PROBIER ES AUS:
Schreib aus dem Text über Medikamente für Kinder den Teil ab, der mit „Besonders Frühgeborene oder“ anfängt und mit „so oft vor.“ aufhört.

VORGEGEBENER TEXT:
------------------------------------------------------------

"Bei der Verabreichung von Medikamenten werden Kinder oft wie kleine Erwachsene behandelt. Aber nicht einmal 50 Prozent der Medikamente sind auch für Kinder zugelassen.
Besonders Frühgeborene oder Kinder mit seltenen bzw. schwerwiegenden Erkrankungen sind von dem Mangel an kindgerechten Medikamenten betroffen. Denn sie bekommen unter Umständen große Mengen, die nur an Erwachsenen getestet wurden und über deren Nebenwirkungen bei Kindern nichts bekannt ist. Auch bezüglich der kindgemäßen Dosierung können sich die Ärzte häufig nur auf ihre Erfahrung verlassen. Denn die Dosierung lässt sich nicht einfach auf das Alter der Kinder "herunterbrechen". Es besteht ständig die Gefahr einer Über- oder Unterdosierung und heftiger Nebenwirkungen. Das bestätigen Untersuchungen aus Großbritannien und Frankreich. Im Vergleich mit bestimmungsgemäßen Anwendungen kommen schwere Nebenwirkungen bei Kindern doppelt so oft vor.
Was an Kindern anders ist
Es dauert bis zur Pubertät, bis Medikamente bei Jugendlichen ähnlich wie bei Erwachsene wirken. Davor sind die Unterschiede groß. Bei Früh- und Neugeborenen z.B. geschieht die Medikamentenaufnahme aus dem Darm noch sehr langsam, weil ihr Magen weniger Säure produziert und Gallenfluss sowie Darmbeweglichkeit geringer sind. Auch die Arzneimittelverteilung im Körper gestaltet sich aufgrund des höheren Wassergehalts und der geringeren Muskelmasse anders als bei älteren Kindern.
Am gravierendsten aber sind die Unterschiede in der Verarbeitung in der noch unreifen Leber und in den Nieren. Im Säuglings- und Kleinkindesalter sind die beiden Organe in der Wachstumsphase. Sie verarbeiten Arzneimittel sehr viel schneller als Neugeborene und scheiden sie auch schneller wieder aus.
Vor allem chronisch kranke Kinder brauchen sichere Medikamente.Weitgehend unerforscht ist derzeit noch, wie einzelne Medikamente auf bestimmte Organe und Organsysteme (z.B. Immunsystem, Geschlechtsorgane) bzw. das Gehirn einwirken. Bei Kindern, die noch wachsen, könnten falsch dosierte Medikamente derzeit noch nicht absehbare Entwicklungsschäden verursachen.

------------------------------------------------------------

VORLIEGENDE EINTRÄGE:
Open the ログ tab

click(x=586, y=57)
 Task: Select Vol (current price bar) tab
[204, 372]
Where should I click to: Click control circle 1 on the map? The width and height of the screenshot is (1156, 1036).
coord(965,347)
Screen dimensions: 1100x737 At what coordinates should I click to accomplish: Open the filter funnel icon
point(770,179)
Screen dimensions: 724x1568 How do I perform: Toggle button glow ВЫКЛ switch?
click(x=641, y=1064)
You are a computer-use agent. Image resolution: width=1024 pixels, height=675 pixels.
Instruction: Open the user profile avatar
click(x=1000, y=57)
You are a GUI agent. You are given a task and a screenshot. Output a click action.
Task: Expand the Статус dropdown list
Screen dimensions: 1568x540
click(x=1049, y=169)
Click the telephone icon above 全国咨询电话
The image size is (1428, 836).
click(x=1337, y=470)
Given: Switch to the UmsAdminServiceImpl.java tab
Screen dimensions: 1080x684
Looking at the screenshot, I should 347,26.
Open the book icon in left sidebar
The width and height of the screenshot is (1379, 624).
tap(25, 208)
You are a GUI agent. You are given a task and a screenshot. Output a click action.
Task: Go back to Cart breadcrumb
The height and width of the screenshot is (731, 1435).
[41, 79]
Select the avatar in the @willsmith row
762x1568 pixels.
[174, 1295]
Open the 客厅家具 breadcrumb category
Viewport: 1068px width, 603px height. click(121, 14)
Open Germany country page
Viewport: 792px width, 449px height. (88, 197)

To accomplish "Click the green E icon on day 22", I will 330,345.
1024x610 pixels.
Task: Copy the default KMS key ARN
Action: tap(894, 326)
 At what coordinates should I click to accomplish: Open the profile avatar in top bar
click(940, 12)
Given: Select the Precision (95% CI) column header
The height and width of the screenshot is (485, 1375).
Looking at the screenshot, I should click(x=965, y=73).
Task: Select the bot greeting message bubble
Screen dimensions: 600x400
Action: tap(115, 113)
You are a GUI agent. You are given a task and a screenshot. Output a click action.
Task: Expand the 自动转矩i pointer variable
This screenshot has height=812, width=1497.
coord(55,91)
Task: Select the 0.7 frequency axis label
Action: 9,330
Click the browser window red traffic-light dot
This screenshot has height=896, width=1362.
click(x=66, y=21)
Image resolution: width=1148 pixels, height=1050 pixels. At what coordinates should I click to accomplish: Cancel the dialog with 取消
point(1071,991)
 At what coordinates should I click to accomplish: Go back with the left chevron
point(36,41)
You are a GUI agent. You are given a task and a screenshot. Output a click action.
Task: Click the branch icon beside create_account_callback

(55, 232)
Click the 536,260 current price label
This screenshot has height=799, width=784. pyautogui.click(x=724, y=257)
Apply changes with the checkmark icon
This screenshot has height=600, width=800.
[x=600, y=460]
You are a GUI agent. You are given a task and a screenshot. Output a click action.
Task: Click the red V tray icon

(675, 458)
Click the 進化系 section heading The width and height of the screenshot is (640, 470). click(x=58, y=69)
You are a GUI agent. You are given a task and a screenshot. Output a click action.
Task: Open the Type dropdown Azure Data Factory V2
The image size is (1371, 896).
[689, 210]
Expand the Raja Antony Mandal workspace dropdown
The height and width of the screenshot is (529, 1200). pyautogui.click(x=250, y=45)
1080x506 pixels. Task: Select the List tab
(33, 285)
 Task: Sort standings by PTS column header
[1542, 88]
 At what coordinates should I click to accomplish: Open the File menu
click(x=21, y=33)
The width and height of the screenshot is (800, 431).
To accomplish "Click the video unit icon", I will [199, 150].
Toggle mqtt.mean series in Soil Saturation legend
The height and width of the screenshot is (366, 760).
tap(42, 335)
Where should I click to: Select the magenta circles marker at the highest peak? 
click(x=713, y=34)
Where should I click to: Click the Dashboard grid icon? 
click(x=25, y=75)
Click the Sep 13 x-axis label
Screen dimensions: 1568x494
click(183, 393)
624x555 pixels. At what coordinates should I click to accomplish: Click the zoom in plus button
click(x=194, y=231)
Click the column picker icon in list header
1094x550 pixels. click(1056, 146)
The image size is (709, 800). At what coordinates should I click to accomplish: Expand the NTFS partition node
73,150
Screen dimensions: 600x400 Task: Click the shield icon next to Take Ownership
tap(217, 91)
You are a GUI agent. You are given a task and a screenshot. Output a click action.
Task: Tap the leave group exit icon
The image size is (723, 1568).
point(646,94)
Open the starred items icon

------------------------------------------------------------

LÖSUNG DER AUFGABE:
Besonders Frühgeborene oder Kinder mit seltenen bzw. schwerwiegenden Erkrankungen sind von dem Mangel an kindgerechten Medikamenten betroffen. Denn sie bekommen unter Umständen große Mengen, die nur an Erwachsenen getestet wurden und über deren Nebenwirkungen bei Kindern nichts bekannt ist. Auch bezüglich der kindgemäßen Dosierung können sich die Ärzte häufig nur auf ihre Erfahrung verlassen. Denn die Dosierung lässt sich nicht einfach auf das Alter der Kinder "herunterbrechen". Es besteht ständig die Gefahr einer Über- oder Unterdosierung und heftiger Nebenwirkungen. Das bestätigen Untersuchungen aus Großbritannien und Frankreich. Im Vergleich mit bestimmungsgemäßen Anwendungen kommen schwere Nebenwirkungen bei Kindern doppelt so oft vor.